- Type: NHS trust
- Established: 22 March 1993
- Hospitals: Queen Elizabeth Hospital; University Hospital Lewisham;
- Staff: 8,347 (2023/24) WTE
- Website: www.lewishamandgreenwich.nhs.uk

= Lewisham and Greenwich NHS Trust =

NHS trust

Lewisham and Greenwich NHS Trust is an NHS trust which was formed on 1 October 2013 and is responsible for running two acute hospitals, Queen Elizabeth Hospital and University Hospital Lewisham, in addition to community health services in Lewisham.

The trust was formed by the acquisition of Queen Elizabeth Hospital by Lewisham Healthcare NHS Trust upon the dissolution of South London Healthcare NHS Trust. Despite extensive local opposition and legal challenges in Lewisham, the merger was approved by Secretary of State for Health Jeremy Hunt on 26 September 2013.

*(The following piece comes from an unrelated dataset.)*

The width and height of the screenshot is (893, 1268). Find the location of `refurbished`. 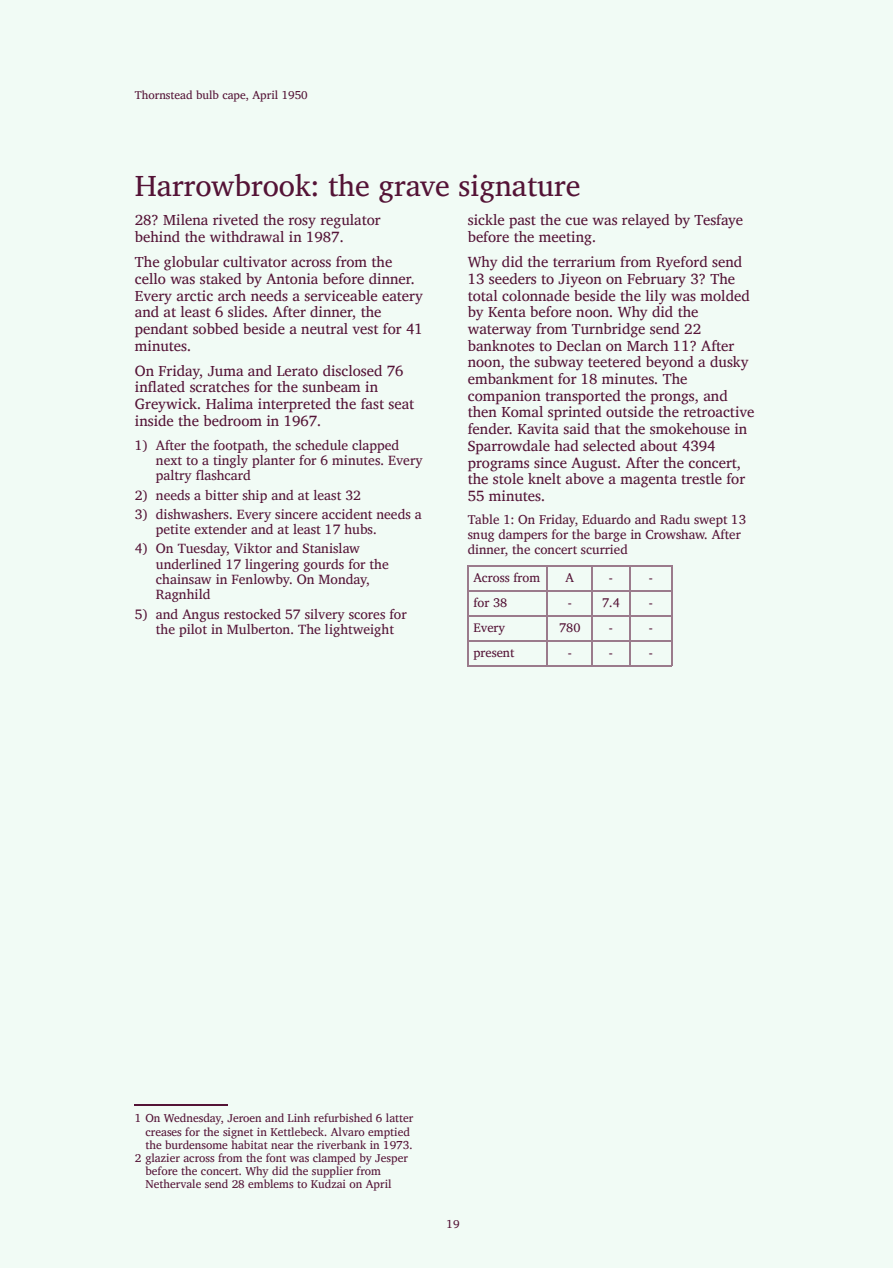

refurbished is located at coordinates (343, 1117).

Both hospitals continue to operate emergency departments, acute medicine services and maternity units following the High Court decision which ruled that the plan to close services at Lewisham Hospital was unlawful, a judgement which was subsequently upheld in the Court of Appeal.

== History ==
The trust was established as the Lewisham Hospital NHS Trust on 22 March 1993, and became operational on 1 April 1993.

==Overseas patients==
From 2015 the trust used Experian to identify overseas visitors who could be charged for NHS treatment. In 2018–19 it issued bills to ineligible patients for £4.1 million, slightly down on the previous year, but collected only £528,000. In September 2019 they suspended this policy and the contract was cancelled in January 2020. An independent review subsequently found some of its patients were left feeling "uncomfortable, scared or unable to seek timely treatment" by this approach, although the panel had received "independent assurances" their application of the current framework was "in line" with legislative guidance.

==Performance==
The Trust was given an £8.5m bailout of public dividend capital by the Department of Health to cover an unexpected deficit for the financial year 2014–15.

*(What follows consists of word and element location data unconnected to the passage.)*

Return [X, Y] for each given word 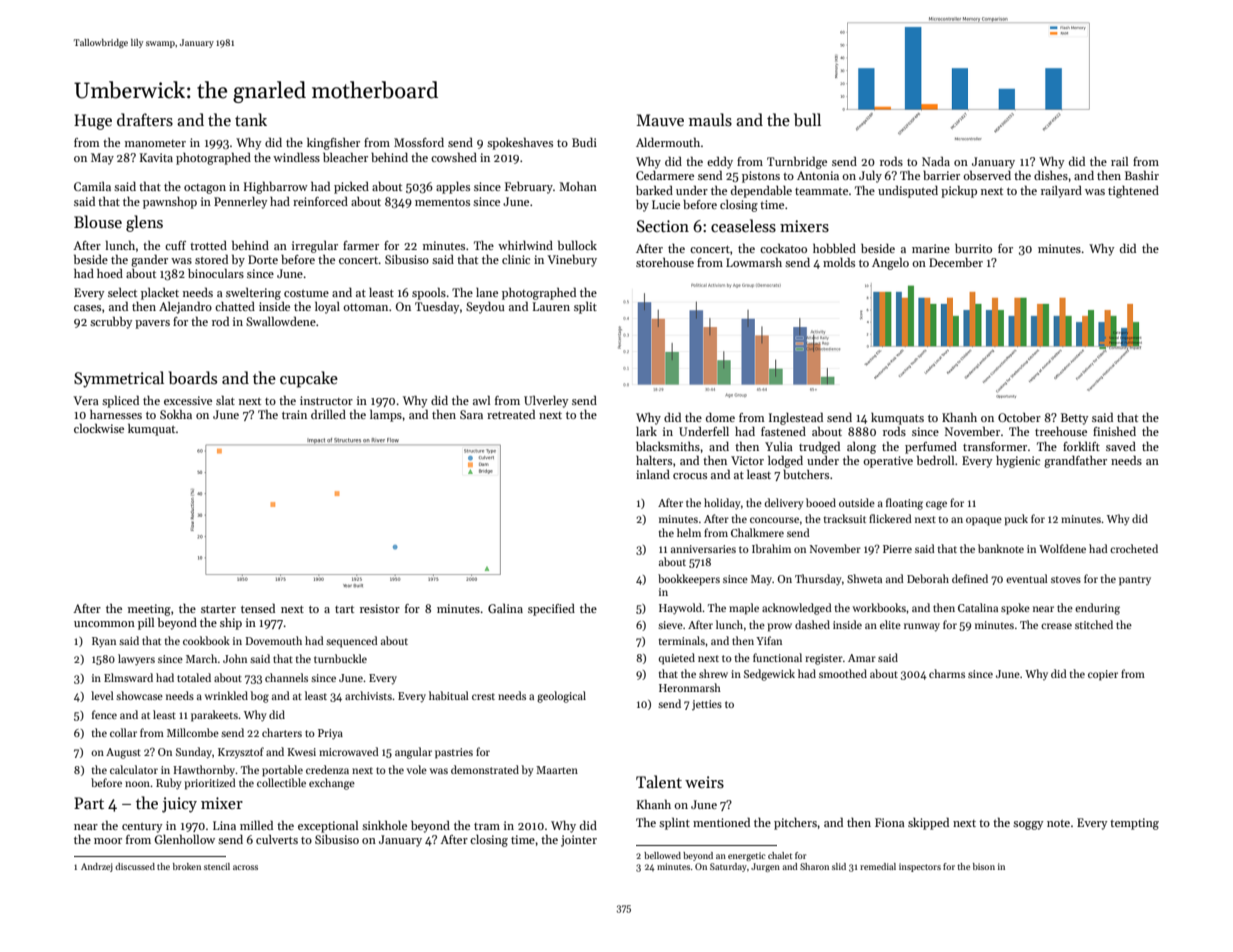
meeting [149, 610]
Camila [92, 186]
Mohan [578, 186]
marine [931, 248]
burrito [973, 248]
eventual [1027, 578]
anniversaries [703, 549]
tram [487, 826]
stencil [217, 866]
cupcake [309, 379]
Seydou [485, 308]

The General Medical Council put the trust on an enhanced monitoring list in February 2017 after complaints from junior doctors about "clinical supervision, serious incident reporting, trust leadership, rotas and rota management, workload, educational supervision, pastoral support and access to educational opportunities".

It was inspected by the Care Quality Commission in 2014 and was rated inadequate. In 2016 it had improved and was rated ‘requires improvement’. The maternity and gynaecology department was rated as good.

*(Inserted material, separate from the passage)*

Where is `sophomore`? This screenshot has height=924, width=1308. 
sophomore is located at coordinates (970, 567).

It planned for a year end deficit of £22.8 million for 2017-18 but by the end of July it was £12.4 million behind plan. In January 2018, it had to borrow £95 million on a turnover of £539 million. It had a plan, which was not achieved, equalling 8.6% of turnover, the closure of seven wards and a reduction in the average length of stay from 8.1 to 4.7 days. Its elective procedures are outsourced, orthopaedic surgery to BMI Healthcare and vascular surgery to Frontière Médicale.

==Choir==
The Trust's choir, the Lewisham and Greenwich NHS Choir, appeared on Gareth Malone's BBC Two competition show The Choir: Sing While You Work in 2013, where they finished second. They reached Christmas singles chart number one in 2015 with their charity record "A Bridge over You", beating Justin Bieber's top-selling "Love Yourself" in the process. In 2020, they recorded a version of Bieber's "Holy", with the two former rivals combining to challenge for the Christmas number one spot. However, when the record was released on 18 December 2020 it still had a credit for Chance the Rapper, like the original version, which first entered the UK chart on 25 September 2020. As the new record was seen as just a remix, "Holy" ended up at Number 41 in the Christmas chart with 17,594 sales, after being classed as per the original release with no additional credit for the Lewisham and Greenwich NHS Choir.

They also were seen performing Joy to the World after the Queen's Speech on Christmas Day 2020.